* START Text to read *
Also \( erfc\;\left(\lambda \right)=2\;\left[\frac{1}{\sqrt{2\pi}}{\displaystyle \underset{-\infty }{\overset{-\sqrt{2}\lambda}{\int }} \exp \left(-{t}^2/2\right)\; dt}\right]=2\varPhi \left(-\sqrt{2}\lambda \right) \), Φ(.) being the cdf of the standard normal distribution.

  1. (viii)

    MLFD (λ, α, β) degenerates with mass only at zero for either α → ∞ or β → ∞ or both and also when λ → 0+.

Remark 2. For 0 ≤ α ≤ 1, the MLFD (λ, α, β) can be viewed as a continuous bridge between the geometric (α = 0) and HP (α = 1) distributions in the range of the parameter α; in particular, the MLFD (λ, α, 1) can be viewed as a continuous bridge between the geometric (α = 0) and Poisson (α = 1) distributions in the range of the parameter α, a property also shared by the COM-Poisson distribution.
* END Text to read *
— Given task —
Continue the passage above on the MLFD (λ, α, β) distribution, starting right after its final sentence.
* START Data section *
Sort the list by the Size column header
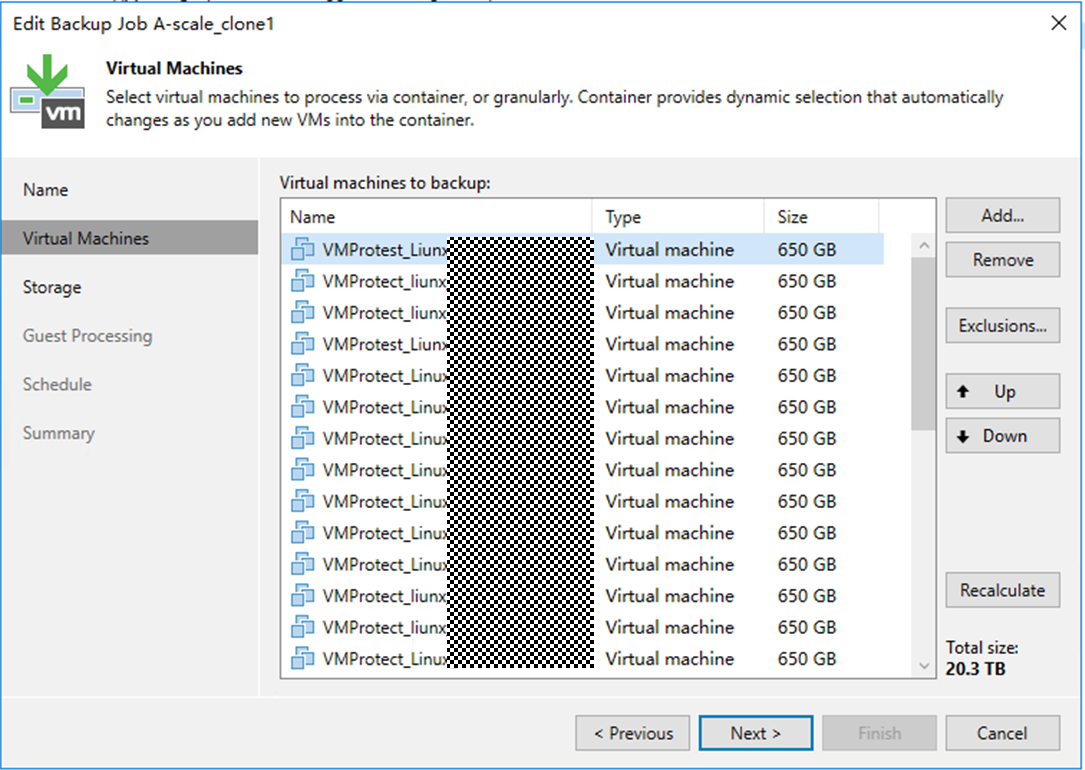This screenshot has width=1085, height=770. 792,217
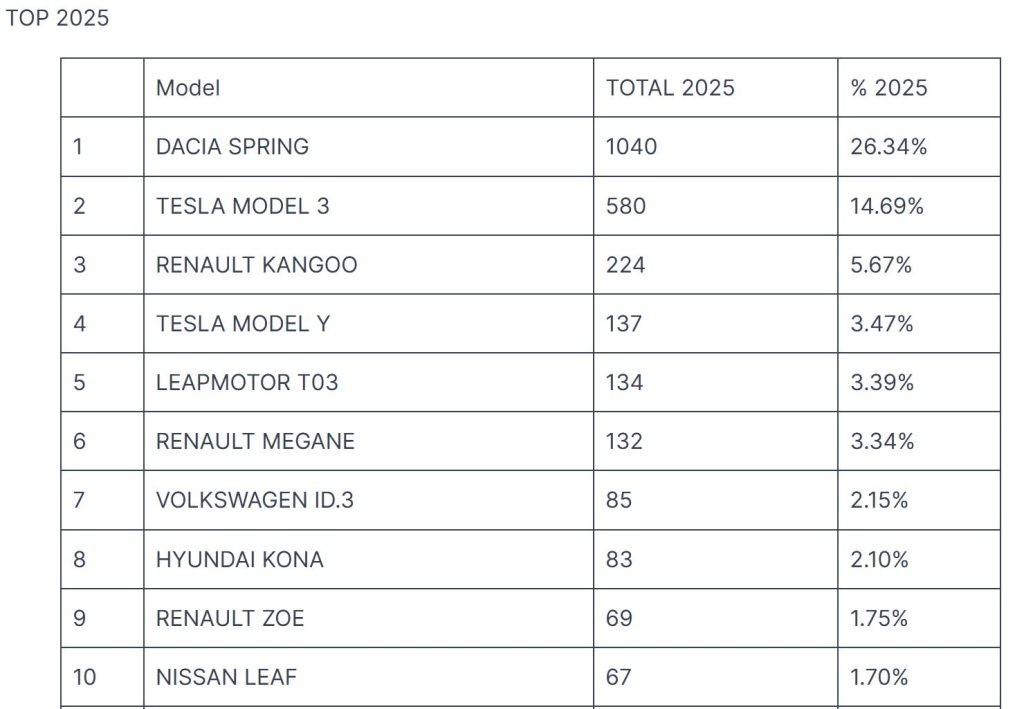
* END Data section *
— Exercise answer —
MLFD as weighted Poisson distribution

The MLFD (λ, α, β) is seen as a weighted Poisson distribution as follows: If X ~ Poisson (λ) having pmf

$$ P\left( X= k\right)={e}^{-\lambda}{\lambda}^k/ k!, k=0,1,2,\cdots; \lambda >0, $$

then for integer α and β it can be shown that weighted distribution with weight function 1/(k + 1)(α − 1)k + β − 1 gives the pmf of MLFD (λ, α, β). Since the weight function 1/(k + 1)(α − 1)k + β − 1 is monotonically decreasing in k for α, β > 1, MLFD (λ, α, β) is stochastically smaller than the Poisson distribution when α, β > 1. (See Patil et al. 1986; Ross, 1983; Castillo and Pérez-Casany, 2005)

MLFD as member of some families of discrete distributions

  1. i.

    MLFD (λ, α, β) is a member of the generalized hypergeometric family (Kemp 1968a, b). This can be checked by comparing the recurrence relation in Eq. (6) with that of the generalized hypergeometric distributions (see equation (2.63) in page 91 of Johnson et al., 2005).

  2. ii.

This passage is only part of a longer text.